Historically rules/institutional frameworks for monetary and fiscal policy were motivated by the concern that politicians were BIASED towards too much deficit increase, inflation, living for the moment, etc.
Certainly some politicians are biased in the traditional manner but many have the opposite bias--they want excessive deficit reduction at the wrong times and oppose expansionary policies by the Central Bank too.
Instead we should motivate rules/institutional frameworks by the concern that politicians are INEFFICIENT in the statistical sense of sometimes delivering/wanting too much and other times too little often for random reasons like the timing of an election, the incumbent party, etc
Both the BIAS and INEFFICIENT perspectives get you roughly the same answer on central banks but for different reasons. From the INEFFICIENT perspective, central bank independence is also about, eg., protecting technocrats at the ECB from German politicians pushing contraction.
The two perspectives give you different answers on fiscal policy. If you are concerned about the inefficiency of the political system you can either try to get politicians to behave more like central banks (impossible) or have more automatic rules for fiscal policy (possible).

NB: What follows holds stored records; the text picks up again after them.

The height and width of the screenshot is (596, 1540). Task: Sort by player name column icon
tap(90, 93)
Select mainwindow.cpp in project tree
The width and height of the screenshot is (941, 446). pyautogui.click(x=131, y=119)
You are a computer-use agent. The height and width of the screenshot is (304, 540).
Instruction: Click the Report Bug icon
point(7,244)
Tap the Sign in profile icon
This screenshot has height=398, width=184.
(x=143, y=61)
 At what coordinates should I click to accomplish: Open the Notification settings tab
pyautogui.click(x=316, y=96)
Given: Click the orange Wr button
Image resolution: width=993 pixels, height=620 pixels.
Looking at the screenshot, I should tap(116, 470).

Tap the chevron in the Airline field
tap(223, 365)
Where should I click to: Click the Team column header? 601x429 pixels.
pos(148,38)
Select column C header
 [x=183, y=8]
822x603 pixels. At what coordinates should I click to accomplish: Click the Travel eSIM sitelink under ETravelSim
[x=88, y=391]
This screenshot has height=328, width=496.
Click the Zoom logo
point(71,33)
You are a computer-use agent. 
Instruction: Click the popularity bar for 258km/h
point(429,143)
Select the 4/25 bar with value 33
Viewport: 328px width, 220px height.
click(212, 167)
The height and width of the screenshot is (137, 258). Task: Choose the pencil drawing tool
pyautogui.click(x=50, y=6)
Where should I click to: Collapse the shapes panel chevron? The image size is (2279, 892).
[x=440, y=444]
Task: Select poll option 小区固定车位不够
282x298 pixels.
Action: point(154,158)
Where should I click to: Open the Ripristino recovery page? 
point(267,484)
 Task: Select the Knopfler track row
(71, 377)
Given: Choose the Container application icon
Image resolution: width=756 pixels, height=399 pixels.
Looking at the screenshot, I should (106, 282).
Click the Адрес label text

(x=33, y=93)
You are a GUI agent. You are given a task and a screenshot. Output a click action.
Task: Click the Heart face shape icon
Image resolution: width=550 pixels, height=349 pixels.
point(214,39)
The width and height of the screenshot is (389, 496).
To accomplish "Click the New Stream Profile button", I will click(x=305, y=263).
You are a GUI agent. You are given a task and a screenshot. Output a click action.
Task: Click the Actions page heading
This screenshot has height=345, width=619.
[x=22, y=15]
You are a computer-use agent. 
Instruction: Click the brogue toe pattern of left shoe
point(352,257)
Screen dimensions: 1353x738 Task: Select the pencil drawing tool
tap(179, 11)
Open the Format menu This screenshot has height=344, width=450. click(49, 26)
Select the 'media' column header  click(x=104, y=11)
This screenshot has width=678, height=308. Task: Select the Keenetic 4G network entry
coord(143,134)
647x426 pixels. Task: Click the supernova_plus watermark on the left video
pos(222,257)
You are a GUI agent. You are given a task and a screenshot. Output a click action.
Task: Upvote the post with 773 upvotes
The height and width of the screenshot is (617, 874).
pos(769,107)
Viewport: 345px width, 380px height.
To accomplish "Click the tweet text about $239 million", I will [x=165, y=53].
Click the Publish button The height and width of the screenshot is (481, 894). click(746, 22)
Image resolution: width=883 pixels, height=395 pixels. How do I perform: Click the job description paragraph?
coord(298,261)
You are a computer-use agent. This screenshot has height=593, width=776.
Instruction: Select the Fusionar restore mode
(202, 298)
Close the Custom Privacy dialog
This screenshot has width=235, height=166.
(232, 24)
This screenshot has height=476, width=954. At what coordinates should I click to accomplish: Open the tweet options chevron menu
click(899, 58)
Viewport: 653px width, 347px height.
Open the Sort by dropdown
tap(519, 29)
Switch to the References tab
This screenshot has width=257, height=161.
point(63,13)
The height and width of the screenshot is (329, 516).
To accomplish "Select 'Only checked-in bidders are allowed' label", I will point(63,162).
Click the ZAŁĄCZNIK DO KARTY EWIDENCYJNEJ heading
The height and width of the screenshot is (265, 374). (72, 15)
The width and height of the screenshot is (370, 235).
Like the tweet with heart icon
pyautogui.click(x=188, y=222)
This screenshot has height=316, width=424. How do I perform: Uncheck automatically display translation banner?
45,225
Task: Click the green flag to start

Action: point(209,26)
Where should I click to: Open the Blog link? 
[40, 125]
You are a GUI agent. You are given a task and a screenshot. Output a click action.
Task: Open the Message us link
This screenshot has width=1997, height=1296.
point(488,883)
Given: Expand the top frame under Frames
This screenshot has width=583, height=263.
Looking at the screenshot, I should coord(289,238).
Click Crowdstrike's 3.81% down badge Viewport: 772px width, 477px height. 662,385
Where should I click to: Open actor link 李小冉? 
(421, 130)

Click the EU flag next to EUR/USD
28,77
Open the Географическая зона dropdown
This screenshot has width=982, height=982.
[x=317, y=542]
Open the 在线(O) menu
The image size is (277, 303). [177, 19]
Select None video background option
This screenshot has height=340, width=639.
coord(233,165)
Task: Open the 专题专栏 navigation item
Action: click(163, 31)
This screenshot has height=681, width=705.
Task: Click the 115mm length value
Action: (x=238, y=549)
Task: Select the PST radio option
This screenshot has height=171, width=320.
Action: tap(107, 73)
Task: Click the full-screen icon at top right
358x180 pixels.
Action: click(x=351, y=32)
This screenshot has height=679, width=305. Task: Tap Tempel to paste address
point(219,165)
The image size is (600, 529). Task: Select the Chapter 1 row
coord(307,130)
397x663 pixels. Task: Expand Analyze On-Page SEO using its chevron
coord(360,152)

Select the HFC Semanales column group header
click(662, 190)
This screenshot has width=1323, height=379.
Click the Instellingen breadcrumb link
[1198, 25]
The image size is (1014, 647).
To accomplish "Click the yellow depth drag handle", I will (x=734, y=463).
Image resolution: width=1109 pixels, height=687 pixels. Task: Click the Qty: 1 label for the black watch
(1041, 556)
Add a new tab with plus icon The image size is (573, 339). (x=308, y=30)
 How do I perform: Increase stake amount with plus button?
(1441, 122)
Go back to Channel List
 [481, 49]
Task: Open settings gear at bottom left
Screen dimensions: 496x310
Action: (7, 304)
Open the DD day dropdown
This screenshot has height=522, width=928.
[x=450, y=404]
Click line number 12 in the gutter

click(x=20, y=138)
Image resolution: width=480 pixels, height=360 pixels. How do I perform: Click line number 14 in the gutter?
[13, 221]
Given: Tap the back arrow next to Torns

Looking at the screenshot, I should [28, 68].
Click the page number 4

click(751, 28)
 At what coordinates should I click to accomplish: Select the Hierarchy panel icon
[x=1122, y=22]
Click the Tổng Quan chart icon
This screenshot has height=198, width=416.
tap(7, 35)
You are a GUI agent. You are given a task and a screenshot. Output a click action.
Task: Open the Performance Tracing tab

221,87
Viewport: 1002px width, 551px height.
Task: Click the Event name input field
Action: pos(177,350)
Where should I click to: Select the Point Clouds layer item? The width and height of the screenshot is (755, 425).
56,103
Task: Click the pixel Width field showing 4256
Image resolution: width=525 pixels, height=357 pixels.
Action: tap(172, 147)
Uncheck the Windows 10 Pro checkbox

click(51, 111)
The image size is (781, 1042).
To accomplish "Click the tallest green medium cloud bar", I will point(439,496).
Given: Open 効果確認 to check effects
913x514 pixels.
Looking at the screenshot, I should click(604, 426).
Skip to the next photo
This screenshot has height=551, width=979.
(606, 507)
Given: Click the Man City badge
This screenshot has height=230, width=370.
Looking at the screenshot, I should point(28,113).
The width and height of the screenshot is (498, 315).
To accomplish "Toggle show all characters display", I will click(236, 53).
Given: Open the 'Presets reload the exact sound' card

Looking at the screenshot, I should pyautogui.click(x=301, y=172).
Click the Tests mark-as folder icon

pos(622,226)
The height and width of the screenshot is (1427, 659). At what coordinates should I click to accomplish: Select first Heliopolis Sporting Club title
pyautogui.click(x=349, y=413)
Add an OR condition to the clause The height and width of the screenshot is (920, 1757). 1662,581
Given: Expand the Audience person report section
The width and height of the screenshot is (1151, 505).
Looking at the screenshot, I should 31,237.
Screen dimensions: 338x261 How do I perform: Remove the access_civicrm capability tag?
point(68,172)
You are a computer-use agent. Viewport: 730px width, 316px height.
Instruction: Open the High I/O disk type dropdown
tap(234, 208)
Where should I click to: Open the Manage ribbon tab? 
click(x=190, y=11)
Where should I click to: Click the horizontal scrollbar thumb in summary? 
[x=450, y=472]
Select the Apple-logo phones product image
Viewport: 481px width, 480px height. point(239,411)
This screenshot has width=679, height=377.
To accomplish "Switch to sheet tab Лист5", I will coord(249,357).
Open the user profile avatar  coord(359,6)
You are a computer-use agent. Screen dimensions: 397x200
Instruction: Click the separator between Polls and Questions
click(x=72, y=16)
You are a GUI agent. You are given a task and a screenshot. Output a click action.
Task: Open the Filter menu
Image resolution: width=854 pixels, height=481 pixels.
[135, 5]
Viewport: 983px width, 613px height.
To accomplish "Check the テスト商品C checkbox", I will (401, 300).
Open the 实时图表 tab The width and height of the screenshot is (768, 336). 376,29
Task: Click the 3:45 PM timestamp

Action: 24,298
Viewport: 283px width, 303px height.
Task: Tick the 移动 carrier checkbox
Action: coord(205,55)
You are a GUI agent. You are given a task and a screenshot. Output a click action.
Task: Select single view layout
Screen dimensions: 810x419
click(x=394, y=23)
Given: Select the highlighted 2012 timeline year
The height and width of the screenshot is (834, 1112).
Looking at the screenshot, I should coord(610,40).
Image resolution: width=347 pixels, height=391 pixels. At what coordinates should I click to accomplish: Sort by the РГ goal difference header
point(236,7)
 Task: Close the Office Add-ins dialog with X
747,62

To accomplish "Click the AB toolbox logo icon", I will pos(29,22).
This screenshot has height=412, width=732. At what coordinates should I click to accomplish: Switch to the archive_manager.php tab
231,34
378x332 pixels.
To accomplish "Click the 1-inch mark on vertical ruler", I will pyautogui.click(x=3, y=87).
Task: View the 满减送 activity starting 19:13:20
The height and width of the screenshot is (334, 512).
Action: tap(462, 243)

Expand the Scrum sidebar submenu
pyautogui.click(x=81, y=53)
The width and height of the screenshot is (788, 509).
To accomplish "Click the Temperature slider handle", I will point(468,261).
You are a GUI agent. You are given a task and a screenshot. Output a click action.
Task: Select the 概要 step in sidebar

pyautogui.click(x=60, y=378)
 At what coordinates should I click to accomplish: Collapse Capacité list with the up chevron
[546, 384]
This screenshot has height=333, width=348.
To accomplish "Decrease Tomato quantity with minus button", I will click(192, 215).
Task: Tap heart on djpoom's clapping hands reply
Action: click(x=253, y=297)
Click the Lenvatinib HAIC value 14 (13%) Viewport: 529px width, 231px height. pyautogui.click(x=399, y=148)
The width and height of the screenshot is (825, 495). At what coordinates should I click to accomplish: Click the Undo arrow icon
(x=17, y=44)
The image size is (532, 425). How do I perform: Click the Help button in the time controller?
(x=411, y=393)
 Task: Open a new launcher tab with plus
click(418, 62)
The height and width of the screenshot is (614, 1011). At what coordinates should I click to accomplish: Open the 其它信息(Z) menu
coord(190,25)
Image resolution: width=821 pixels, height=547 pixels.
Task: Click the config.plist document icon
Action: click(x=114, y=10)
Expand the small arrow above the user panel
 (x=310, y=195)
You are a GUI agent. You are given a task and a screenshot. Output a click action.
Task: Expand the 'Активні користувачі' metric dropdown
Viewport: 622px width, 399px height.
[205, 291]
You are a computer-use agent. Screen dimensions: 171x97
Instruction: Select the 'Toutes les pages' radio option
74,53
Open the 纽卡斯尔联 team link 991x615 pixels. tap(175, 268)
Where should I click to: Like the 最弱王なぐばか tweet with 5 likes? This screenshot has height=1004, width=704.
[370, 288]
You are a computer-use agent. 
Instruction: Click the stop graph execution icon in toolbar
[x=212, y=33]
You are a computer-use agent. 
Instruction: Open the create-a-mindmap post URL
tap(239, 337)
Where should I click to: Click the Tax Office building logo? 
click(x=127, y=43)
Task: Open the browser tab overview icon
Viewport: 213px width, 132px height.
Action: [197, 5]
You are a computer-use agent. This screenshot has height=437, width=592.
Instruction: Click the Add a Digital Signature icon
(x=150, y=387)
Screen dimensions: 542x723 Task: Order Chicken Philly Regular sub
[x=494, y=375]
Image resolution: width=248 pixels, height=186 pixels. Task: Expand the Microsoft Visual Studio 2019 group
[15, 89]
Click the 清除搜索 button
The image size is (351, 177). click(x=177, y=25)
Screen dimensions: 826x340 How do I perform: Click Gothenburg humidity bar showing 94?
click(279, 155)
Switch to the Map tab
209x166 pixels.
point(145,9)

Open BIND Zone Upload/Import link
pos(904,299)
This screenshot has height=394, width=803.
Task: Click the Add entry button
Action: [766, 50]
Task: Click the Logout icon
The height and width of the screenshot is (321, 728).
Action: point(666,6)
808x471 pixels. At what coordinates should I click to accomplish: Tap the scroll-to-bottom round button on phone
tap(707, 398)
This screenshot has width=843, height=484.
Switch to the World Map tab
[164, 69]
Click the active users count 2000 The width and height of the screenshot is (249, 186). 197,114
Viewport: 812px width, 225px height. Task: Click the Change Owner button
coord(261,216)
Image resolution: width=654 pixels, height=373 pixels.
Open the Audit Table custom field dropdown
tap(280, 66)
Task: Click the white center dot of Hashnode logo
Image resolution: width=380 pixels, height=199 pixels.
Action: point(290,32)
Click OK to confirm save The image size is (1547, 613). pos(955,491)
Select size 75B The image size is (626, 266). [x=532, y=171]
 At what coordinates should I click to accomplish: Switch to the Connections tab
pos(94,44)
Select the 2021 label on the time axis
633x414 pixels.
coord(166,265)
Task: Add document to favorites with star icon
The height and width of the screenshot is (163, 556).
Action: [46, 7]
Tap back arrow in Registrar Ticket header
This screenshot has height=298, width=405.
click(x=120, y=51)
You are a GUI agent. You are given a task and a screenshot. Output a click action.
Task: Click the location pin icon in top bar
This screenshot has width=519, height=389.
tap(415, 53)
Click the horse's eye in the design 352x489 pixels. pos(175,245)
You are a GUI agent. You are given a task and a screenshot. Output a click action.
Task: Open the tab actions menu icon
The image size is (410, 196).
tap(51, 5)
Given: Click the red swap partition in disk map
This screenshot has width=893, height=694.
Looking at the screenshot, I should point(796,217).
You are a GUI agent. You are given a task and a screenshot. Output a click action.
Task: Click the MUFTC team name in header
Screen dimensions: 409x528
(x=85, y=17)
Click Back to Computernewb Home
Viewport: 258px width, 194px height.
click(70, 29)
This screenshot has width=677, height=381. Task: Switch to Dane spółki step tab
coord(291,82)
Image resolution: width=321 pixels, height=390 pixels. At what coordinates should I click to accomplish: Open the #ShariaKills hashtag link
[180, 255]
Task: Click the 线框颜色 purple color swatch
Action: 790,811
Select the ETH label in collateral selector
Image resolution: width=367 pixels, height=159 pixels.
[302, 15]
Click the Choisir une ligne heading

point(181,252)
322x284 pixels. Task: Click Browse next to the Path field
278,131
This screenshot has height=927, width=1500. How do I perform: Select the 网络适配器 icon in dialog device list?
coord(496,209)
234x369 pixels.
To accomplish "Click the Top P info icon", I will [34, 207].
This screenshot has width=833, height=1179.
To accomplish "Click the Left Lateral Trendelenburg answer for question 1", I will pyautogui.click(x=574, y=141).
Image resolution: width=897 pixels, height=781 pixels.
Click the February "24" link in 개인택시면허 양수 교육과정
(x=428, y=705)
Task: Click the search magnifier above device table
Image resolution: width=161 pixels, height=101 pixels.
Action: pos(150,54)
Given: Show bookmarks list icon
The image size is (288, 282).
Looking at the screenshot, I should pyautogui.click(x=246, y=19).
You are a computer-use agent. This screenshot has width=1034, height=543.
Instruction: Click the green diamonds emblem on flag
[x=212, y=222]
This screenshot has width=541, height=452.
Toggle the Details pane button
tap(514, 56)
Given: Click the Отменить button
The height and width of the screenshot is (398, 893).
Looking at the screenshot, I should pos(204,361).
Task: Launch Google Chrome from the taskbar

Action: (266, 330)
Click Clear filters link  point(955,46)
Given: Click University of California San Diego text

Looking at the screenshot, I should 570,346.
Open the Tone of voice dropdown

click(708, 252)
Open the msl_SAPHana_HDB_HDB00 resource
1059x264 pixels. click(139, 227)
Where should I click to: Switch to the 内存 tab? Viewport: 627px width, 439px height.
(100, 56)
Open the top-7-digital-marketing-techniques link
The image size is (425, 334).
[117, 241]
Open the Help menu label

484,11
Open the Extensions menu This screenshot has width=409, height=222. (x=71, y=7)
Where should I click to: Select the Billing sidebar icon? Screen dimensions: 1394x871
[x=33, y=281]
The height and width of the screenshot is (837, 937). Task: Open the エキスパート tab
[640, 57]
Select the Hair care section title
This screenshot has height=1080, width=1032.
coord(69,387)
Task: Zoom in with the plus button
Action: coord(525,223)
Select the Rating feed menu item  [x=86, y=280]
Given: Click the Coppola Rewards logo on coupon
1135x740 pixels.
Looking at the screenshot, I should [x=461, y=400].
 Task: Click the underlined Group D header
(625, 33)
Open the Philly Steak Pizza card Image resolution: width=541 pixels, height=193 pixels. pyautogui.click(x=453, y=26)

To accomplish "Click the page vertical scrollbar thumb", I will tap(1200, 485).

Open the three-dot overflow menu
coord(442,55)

In the US the most important set of rules is to expand automatic stabilizers because they are relatively small in our economy as you can see. Make state aid, unemployment and more contingent on the unemployment rate as I advocate in today's @wsjopinion. https://www.wsj.com/amp/articles/bidens-stimulus-should-stay-the-course-11611614645
Europe has better automatic stabilizers but a bad habit of reversing them unnecessarily during downturns (fortunately not this time). So what it needs are fiscal rules that are more symmetric, not just tilting against excessive deficits but also against excessive deficit redn.